■ AVAILABLE DATA:
---------------

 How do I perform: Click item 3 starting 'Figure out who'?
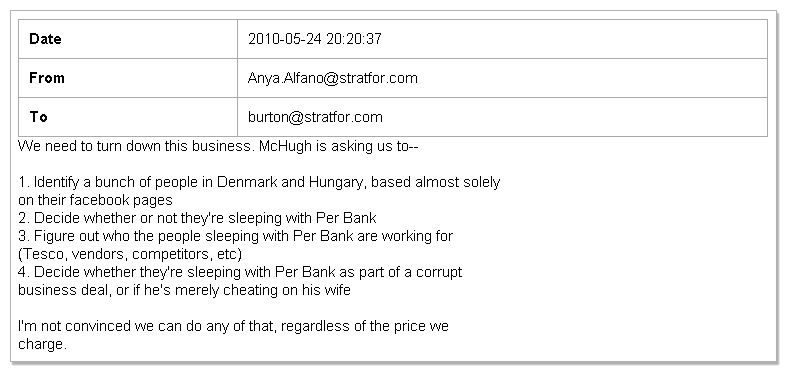(x=235, y=236)
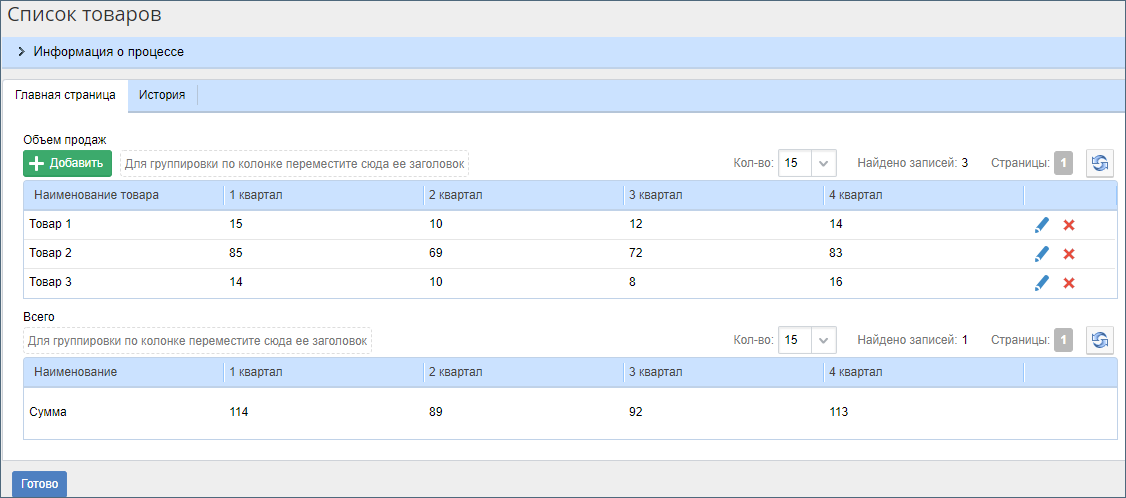Click pencil icon for Товар 2
1126x498 pixels.
tap(1041, 254)
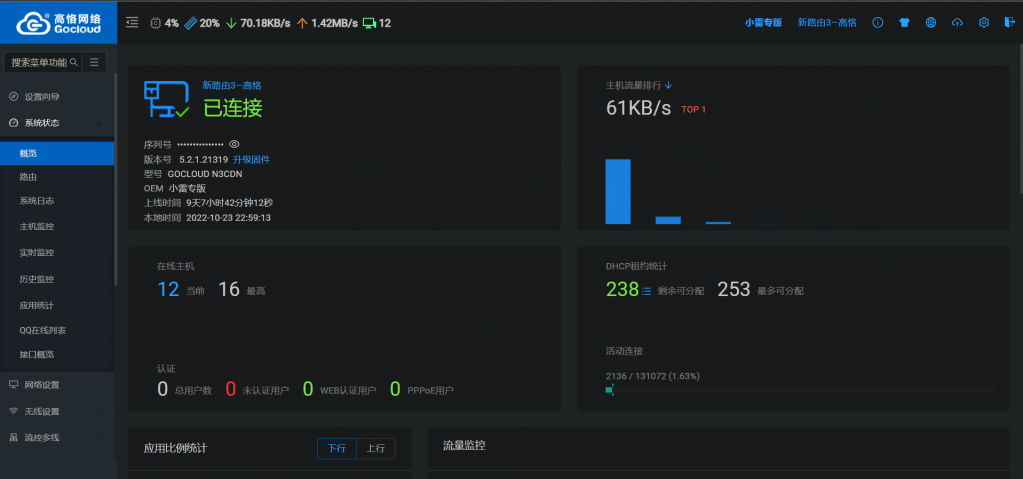The height and width of the screenshot is (479, 1023).
Task: Open 系统日志 in the sidebar
Action: coord(37,201)
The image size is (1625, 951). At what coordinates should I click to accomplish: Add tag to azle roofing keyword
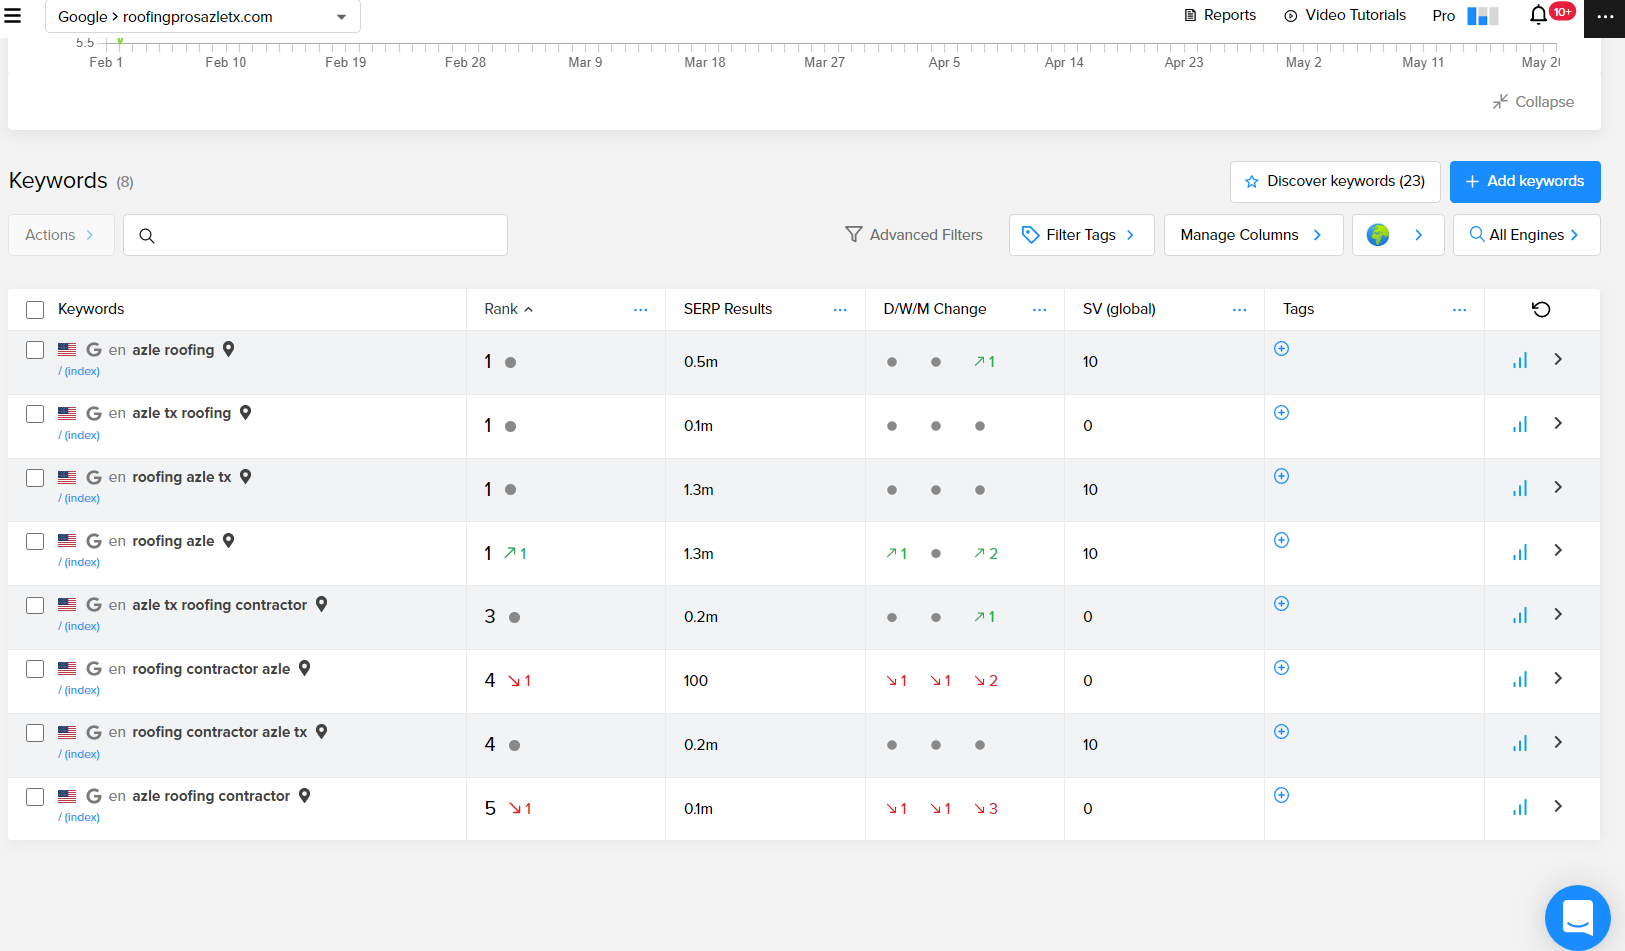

---------------

■ WHAT TO PRODUCE:
Where a record holds a picture, leave the picture out and restate the rest word for word.

■ EXERCISE ANSWER:
 How do I perform: Click item 3 starting 'Figure out who'?
(x=235, y=236)
Click pencil icon for Товар 2
1126x498 pixels.
tap(1041, 254)
The height and width of the screenshot is (479, 1023).
Task: Open 系统日志 in the sidebar
Action: coord(37,201)
The image size is (1625, 951). At what coordinates should I click to accomplish: Add tag to azle roofing keyword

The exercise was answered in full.